RECORD EXCERPTS>
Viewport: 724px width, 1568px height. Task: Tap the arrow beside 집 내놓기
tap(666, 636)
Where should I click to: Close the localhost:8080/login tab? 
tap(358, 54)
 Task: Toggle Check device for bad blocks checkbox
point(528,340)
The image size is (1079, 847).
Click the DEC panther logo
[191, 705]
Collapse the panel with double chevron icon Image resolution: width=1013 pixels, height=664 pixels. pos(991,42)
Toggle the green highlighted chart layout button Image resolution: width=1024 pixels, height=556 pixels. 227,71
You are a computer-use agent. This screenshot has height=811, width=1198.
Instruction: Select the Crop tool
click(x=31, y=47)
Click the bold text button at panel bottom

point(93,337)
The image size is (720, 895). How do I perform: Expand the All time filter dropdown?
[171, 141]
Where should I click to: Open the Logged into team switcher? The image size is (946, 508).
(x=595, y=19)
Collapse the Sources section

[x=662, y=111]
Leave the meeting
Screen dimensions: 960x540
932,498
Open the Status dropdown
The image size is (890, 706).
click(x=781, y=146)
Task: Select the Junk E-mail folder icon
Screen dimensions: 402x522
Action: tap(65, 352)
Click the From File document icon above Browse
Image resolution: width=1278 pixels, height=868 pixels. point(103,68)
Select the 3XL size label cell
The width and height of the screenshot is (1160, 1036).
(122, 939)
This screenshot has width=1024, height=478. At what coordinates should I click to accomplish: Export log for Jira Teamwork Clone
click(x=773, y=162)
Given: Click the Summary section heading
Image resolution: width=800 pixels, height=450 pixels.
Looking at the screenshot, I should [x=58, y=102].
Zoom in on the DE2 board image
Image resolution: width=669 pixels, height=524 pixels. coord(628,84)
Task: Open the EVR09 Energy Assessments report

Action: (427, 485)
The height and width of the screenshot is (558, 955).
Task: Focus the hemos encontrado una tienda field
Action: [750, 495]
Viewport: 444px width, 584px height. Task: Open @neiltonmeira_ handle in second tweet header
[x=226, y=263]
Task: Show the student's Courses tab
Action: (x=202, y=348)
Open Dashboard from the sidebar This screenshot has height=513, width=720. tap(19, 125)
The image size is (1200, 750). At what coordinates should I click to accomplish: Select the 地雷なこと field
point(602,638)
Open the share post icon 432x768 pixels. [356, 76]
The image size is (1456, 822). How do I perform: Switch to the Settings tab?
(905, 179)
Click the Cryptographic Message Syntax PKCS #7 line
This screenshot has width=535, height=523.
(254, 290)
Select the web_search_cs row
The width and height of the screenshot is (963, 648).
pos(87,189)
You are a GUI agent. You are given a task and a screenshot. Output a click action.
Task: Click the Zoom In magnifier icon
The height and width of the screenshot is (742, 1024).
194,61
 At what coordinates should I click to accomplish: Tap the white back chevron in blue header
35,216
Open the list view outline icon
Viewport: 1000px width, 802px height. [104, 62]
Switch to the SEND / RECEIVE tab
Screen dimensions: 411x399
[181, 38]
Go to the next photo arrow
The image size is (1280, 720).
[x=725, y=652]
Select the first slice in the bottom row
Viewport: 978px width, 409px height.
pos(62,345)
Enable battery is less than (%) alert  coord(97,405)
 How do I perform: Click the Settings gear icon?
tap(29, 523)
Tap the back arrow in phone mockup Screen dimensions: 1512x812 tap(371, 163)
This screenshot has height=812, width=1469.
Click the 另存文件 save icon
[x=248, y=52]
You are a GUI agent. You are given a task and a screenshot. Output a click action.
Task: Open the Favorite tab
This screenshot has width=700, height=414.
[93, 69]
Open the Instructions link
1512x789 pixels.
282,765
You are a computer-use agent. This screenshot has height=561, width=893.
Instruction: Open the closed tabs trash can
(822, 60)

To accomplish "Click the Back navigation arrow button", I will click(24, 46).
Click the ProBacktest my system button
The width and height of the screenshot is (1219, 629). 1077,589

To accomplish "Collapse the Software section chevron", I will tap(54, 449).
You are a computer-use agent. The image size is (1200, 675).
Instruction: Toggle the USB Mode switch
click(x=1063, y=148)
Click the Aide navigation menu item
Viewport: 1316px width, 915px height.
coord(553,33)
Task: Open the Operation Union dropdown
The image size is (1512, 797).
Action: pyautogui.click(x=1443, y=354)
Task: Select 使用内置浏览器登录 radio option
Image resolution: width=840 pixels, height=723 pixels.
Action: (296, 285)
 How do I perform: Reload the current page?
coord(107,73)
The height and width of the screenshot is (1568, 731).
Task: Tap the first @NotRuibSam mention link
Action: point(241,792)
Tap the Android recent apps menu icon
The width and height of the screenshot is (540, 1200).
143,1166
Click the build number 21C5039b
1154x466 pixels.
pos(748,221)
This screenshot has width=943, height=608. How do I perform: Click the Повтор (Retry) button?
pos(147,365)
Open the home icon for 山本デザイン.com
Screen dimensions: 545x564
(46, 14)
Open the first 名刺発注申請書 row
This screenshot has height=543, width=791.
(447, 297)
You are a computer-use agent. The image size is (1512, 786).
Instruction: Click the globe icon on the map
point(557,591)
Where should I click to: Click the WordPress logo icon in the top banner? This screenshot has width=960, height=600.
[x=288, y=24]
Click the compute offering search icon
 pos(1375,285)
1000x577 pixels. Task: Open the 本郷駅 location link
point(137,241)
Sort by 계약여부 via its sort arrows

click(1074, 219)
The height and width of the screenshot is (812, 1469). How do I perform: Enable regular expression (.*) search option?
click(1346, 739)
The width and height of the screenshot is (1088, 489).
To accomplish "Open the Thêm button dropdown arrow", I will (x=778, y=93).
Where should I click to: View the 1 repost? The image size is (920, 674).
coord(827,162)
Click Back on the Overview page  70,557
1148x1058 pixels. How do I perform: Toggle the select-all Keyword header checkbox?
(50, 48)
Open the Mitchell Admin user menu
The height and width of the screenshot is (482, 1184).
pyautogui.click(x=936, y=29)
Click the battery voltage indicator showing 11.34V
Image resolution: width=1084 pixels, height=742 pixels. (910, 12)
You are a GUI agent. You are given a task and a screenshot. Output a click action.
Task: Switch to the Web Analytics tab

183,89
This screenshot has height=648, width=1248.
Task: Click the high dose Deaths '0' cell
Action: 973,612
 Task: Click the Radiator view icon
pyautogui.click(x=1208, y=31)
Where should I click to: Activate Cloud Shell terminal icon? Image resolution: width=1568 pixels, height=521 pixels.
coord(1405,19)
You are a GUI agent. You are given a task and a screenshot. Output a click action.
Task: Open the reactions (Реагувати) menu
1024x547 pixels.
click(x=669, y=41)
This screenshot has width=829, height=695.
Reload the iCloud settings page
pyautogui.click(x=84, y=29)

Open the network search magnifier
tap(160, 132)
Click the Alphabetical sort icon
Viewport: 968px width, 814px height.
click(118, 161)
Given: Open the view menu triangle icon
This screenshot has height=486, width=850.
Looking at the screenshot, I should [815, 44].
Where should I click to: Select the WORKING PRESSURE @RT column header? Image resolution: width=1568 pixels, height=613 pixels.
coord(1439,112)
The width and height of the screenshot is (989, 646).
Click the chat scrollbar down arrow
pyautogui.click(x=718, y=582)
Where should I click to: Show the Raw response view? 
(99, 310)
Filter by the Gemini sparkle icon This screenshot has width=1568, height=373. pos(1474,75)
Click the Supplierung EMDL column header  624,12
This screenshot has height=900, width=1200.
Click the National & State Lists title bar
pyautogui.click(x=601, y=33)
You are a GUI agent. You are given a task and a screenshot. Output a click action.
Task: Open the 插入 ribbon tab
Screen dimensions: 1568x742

WHAT TO DO>
Note each line above that holds "will", then copy all of them.

SOLUTION TO THIS TASK>
To accomplish "Click the Back navigation arrow button", I will click(24, 46).
To accomplish "Collapse the Software section chevron", I will tap(54, 449).
To accomplish "Open the Thêm button dropdown arrow", I will (x=778, y=93).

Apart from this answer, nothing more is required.